Disinformation, AI, and trust
- Major concern: Americans do not operate with the same information; social media-driven disinformation fractures civic discourse.
- Skepticism that Congress can legislate quickly enough; sees consumer/parent-led pressure and market forces as important levers for change.
- Argues for guardrails that protect children and consumers while allowing beneficial uses of AI (e.g., speeding permitting to ease housing supply).
Democratic Party priorities and strategy
- Core issues: affordable healthcare, childcare, paid family leave, extension of child tax credits, fighting corporate power and rent gouging, and ensuring working-class Americans can “get ahead.”
- On intra-party debates: the party has room for different views; she emphasizes the party’s record and the need to emphasize tangible benefits that affect daily life.
- Organizing strategy: invest in Southern organizing, engage Gen Z, meet people where they are, and listen.
Immigration and civil liberties
- Denounces aggressive ICE/immigration enforcement tactics that terrify immigrant communities and disrupt schooling, worship, and civic life.
- Reasserts the immigrant roots of most Americans as a unifying point.
Notable quotes and memorable lines
- “We are not fighting against; we are fighting for something.”
- “Release the files.” (calling on the president to release Epstein-related documents)
- “It is not only crazy, it is corrupt, it is callous, and incompetent all at the same time.” (on the administration siding with foreign autocrats over U.S. intelligence/press)
- “We cannot normalize a thing we are seeing right now.”
- “This is our country. We will take our power. We're not letting anyone take our power from us.”
Audience questions — summarized responses
- Organizing in the South: Harris urged persistent, local organizing, listening across generations, and highlighted the South as a place of national impact.
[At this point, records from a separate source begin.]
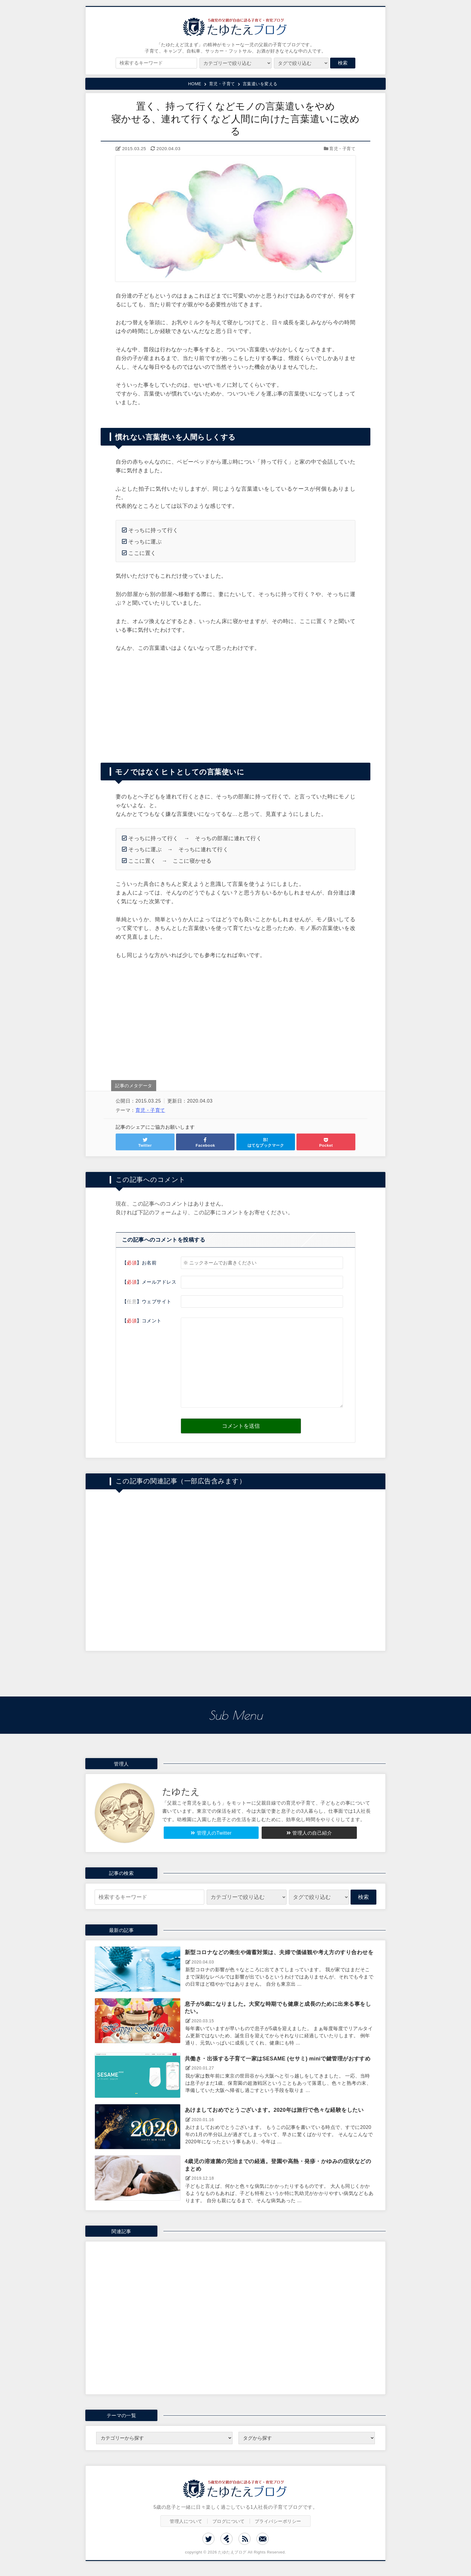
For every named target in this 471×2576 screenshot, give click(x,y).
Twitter (145, 1145)
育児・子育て (342, 148)
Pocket (326, 1145)
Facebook (205, 1145)
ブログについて (228, 2521)
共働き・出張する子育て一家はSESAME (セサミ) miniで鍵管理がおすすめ (277, 2059)
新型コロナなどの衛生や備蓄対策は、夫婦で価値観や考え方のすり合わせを (279, 1952)
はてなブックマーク (266, 1145)
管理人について (186, 2521)
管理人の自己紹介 (312, 1833)
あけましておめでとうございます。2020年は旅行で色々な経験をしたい (274, 2110)
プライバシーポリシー (278, 2521)
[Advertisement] (235, 704)
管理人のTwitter (214, 1833)
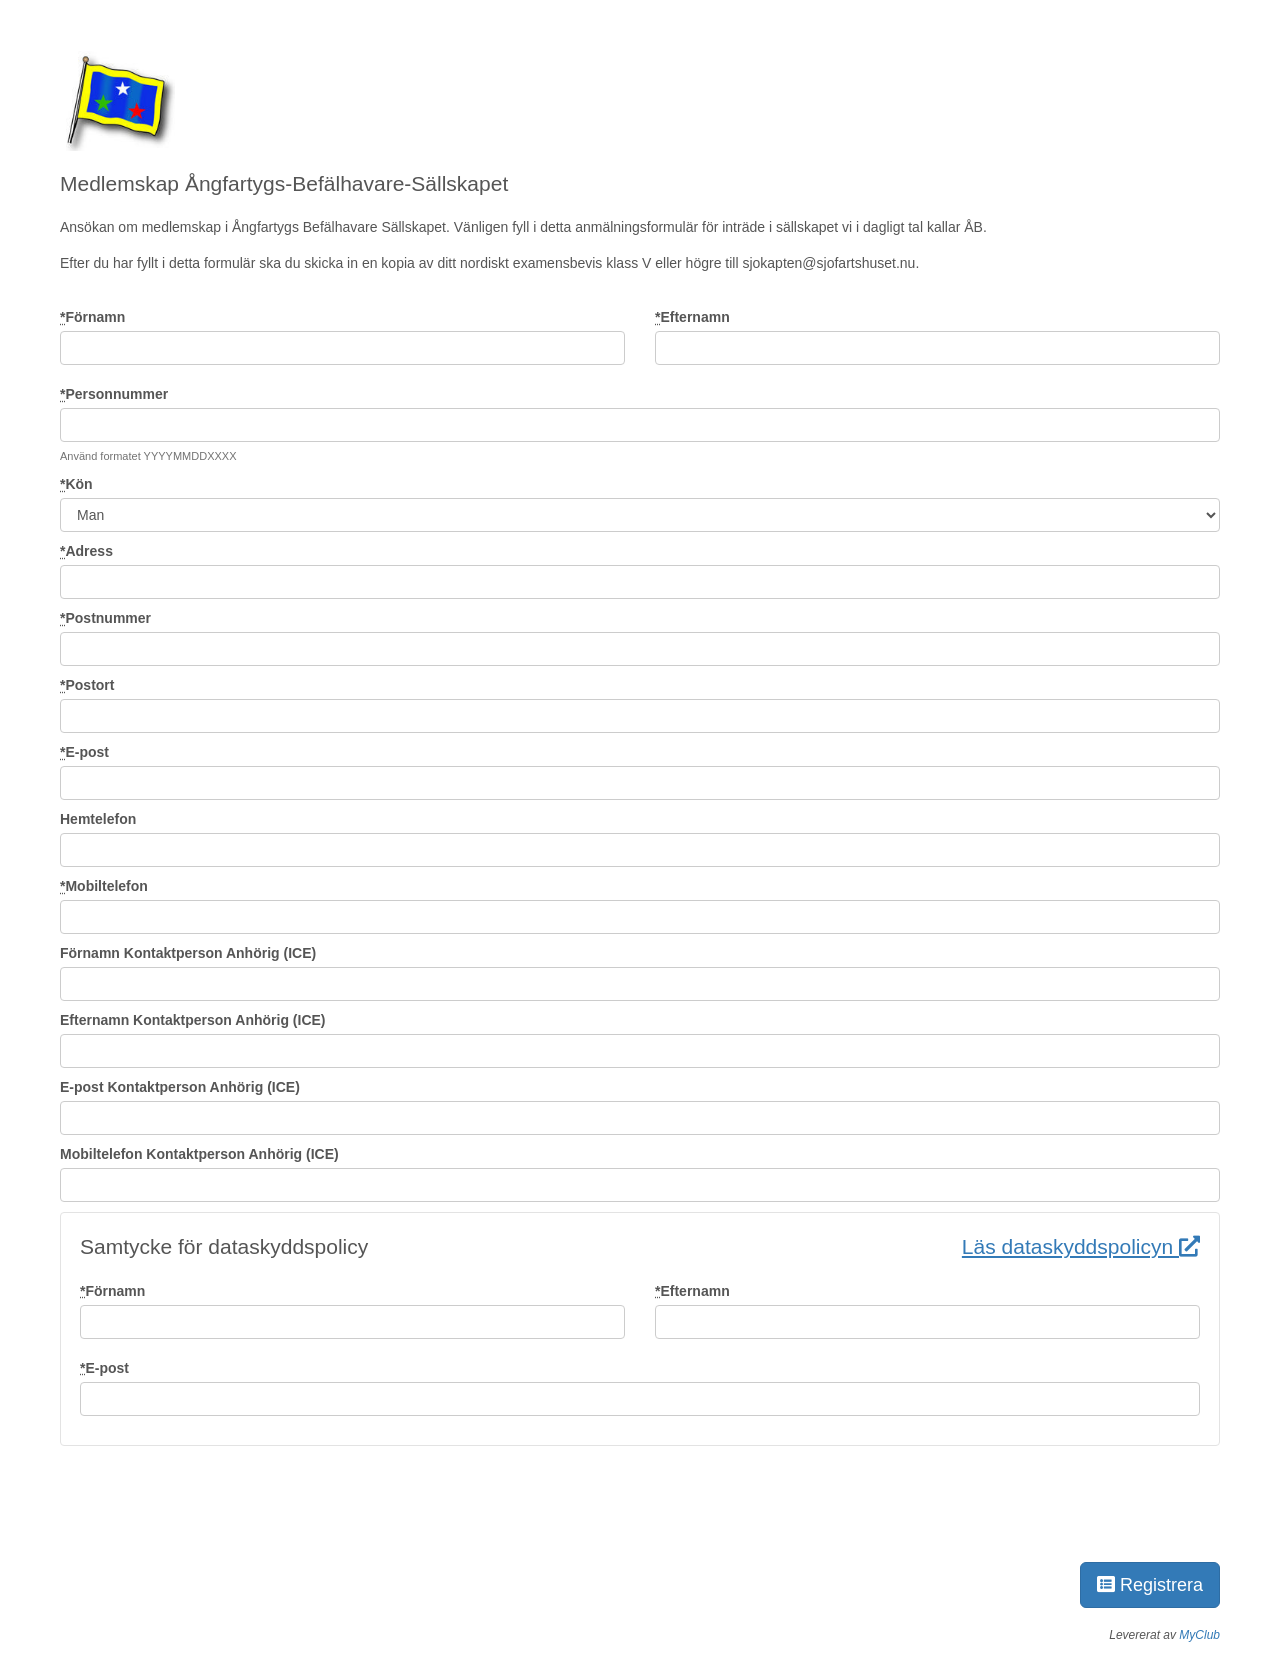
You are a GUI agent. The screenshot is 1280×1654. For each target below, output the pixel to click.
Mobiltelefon (104, 886)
Emphasized mobilizing Gen Z and community listening.
- Government efficiency vs. reinvention: She argued against nostalgia and for honest reform — speed, reduced bureaucracy (e.g., faster permitting), and using technology responsibly to leapfrog inefficiencies.
- Humanitarian sector layoffs / hope for workers: Harris praised nonprofit/humanitarian workers, urged civic and volunteer support, and said Americans should not give up — “this is our country” and the public can step in to help directly.
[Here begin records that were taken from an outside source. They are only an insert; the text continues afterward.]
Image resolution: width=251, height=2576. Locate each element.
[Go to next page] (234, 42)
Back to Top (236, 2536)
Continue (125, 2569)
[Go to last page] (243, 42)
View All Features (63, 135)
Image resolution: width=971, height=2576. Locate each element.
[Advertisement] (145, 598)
Action items / practical recommendations included
- For Democrats & organizers:
- Center affordability (healthcare, childcare, housing) in messaging and prioritization.
- Invest in Southern organizing and young-voter outreach (Gen Z).
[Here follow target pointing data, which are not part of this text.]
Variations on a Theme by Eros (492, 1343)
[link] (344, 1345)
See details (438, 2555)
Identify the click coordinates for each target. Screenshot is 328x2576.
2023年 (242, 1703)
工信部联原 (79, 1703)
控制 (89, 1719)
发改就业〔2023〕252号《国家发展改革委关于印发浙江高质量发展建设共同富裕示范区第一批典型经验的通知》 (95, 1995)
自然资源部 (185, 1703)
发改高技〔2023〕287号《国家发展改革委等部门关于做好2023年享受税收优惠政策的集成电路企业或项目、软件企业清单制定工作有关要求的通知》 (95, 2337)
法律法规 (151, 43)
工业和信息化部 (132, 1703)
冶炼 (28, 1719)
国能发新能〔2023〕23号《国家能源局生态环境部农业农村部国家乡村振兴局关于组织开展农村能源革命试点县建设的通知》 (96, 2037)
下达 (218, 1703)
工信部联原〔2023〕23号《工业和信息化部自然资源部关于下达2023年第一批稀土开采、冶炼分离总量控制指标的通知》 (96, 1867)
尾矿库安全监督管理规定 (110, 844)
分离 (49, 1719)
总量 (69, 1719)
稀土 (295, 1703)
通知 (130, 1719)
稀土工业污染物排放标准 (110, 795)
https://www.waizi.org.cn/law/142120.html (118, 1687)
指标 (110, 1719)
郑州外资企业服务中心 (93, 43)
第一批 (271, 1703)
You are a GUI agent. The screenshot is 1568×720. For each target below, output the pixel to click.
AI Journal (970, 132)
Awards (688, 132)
- Make the contrast with Republicans about concrete economic outcomes (SNAP, child supports, health premiums).
- For citizens/consumers:
- Use consumer pressure and grassroots organizing (boycotts, parental demands) to push tech/platform change and safety standards.
- Volunteer for local nonprofits, humanitarian organizations, or community groups to fill gaps created by federal retrenchment.
- For policymakers & advocates:
- Prioritize non-legislative moves and market/consumer-driven solutions where Congress is too slow; pursue regulation where possible but expect friction.
Book notes and context
- 107 Days focuses on the final phase of Harris’s presidential run after being selected as the nominee with a short campaign window; she wrote it to provide her account of the inner workings and choices of that campaign period.
- The interview gives personal anecdotes (wildfire evacuation from her California home during the campaign; prior January 6 experiences) to illustrate the pressures she faced.
Tone, setting, and takeaway
- Setting: Ryman Auditorium, Nashville — crowd of ~2,000, engaged and vocal.
- Tone: candid, sometimes fiery and emotional, but ultimately mobilizing and hopeful.
- Bottom line: Harris blends personal reflection about campaign constraints and grief with a clear policy agenda and a call to action — emphasizing that Democrats should focus on concrete economic and family-oriented priorities, battle disinformation and AI harms, and lean into grassroots organizing (especially in the South and among young voters). She insists that civic engagement and consumer power are central levers to defend democratic norms and effect change.